(Stored records)
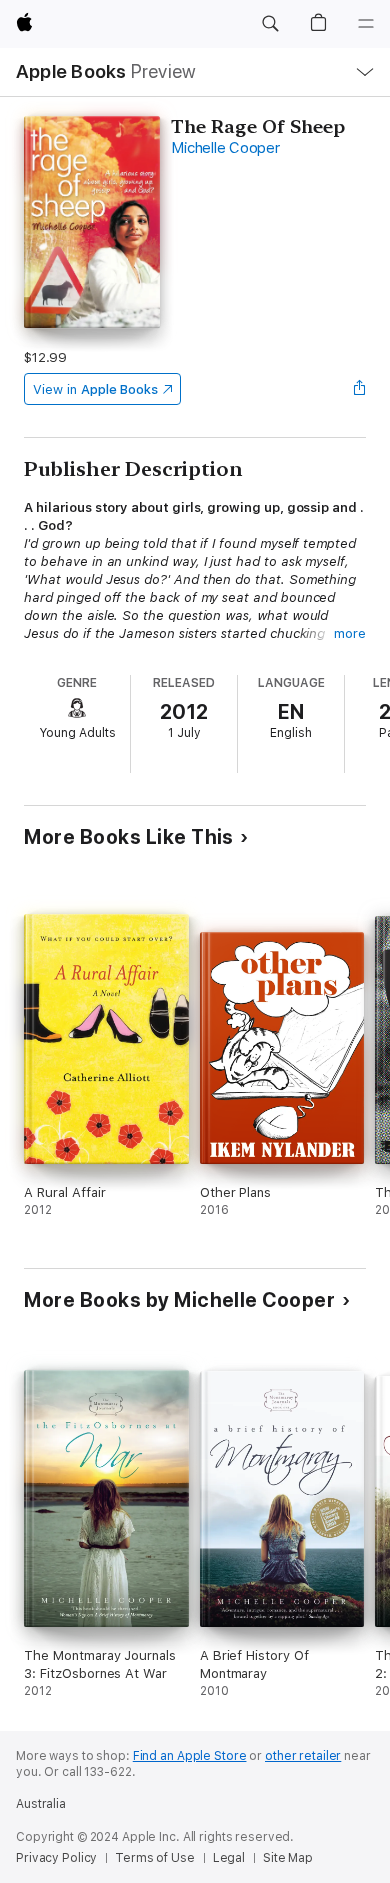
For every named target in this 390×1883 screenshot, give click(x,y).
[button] (270, 24)
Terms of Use (155, 1858)
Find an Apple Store (190, 1756)
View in (95, 389)
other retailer (303, 1756)
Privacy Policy (56, 1858)
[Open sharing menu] (360, 389)
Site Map (288, 1858)
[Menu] (366, 24)
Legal (229, 1858)
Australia (41, 1804)
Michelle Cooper (225, 148)
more (350, 633)
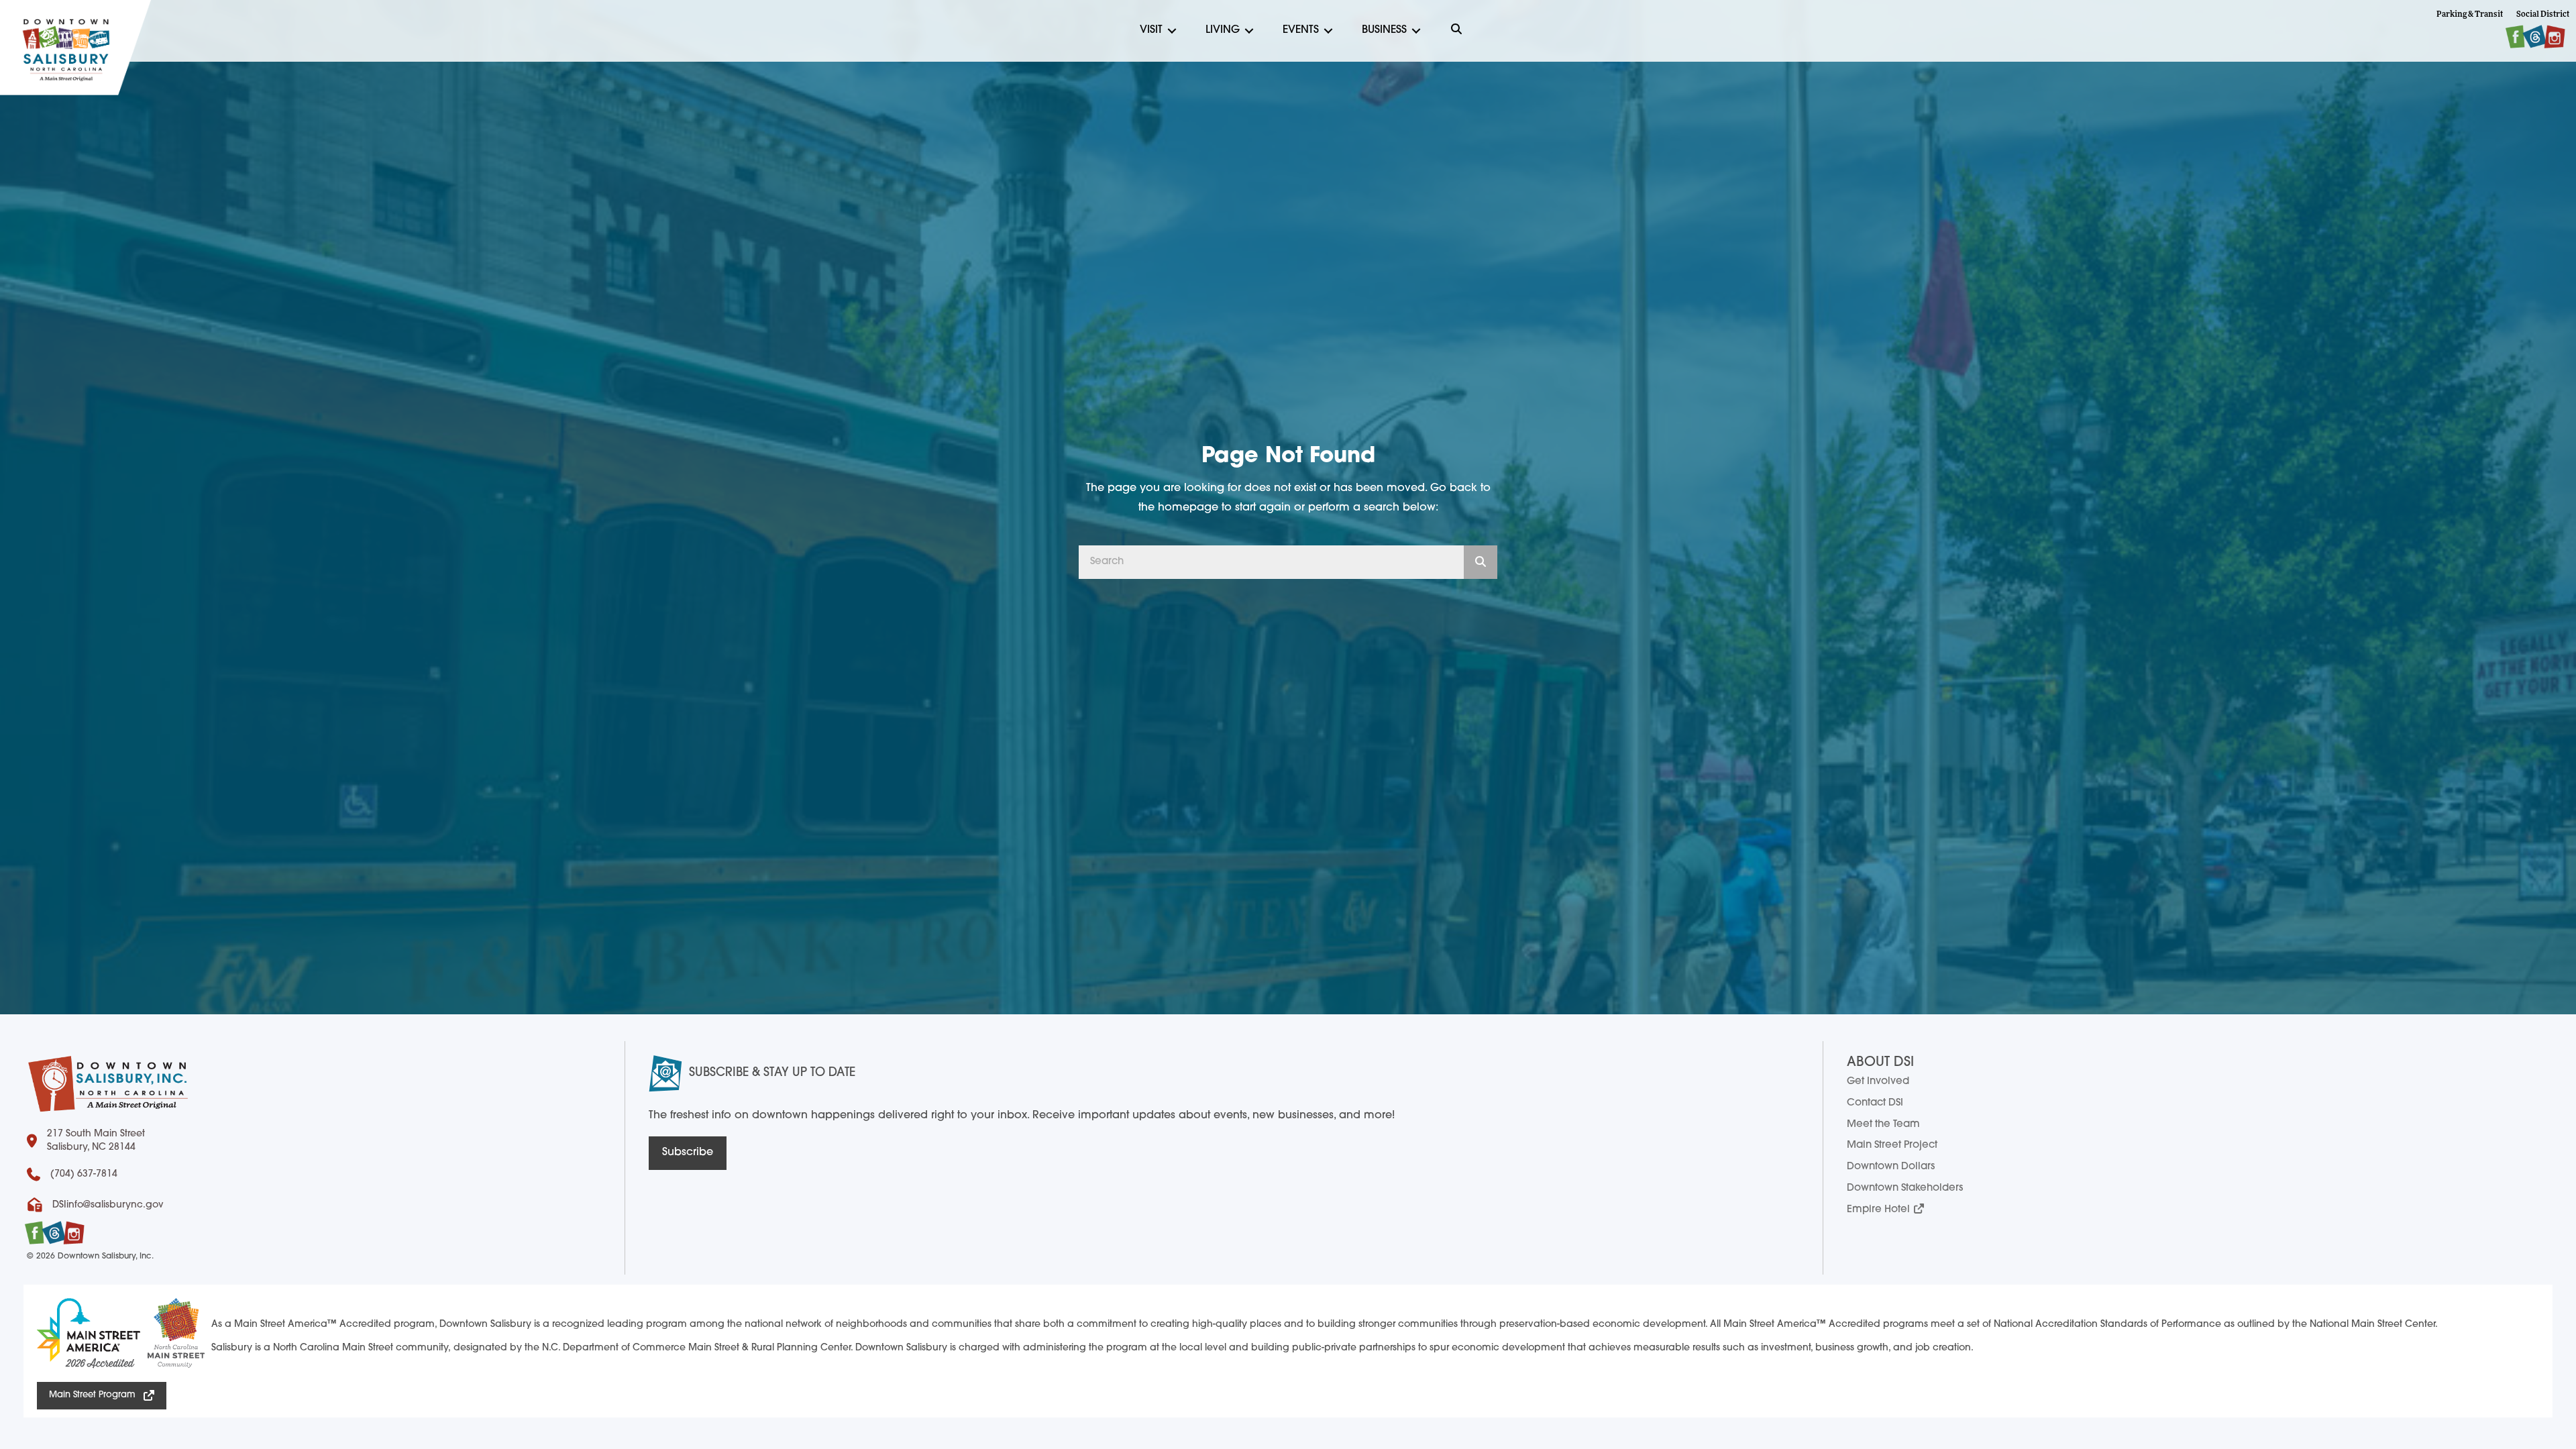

TASK OBJECTIVE:
From the line containing "Site Map (288, 1858)" through the last line of the records above, reproduce every line exactly, leaving out the pictures.

SOLUTION:
Site Map (288, 1858)
[Menu] (366, 24)
Legal (229, 1858)
Australia (41, 1804)
Michelle Cooper (225, 148)
more (350, 633)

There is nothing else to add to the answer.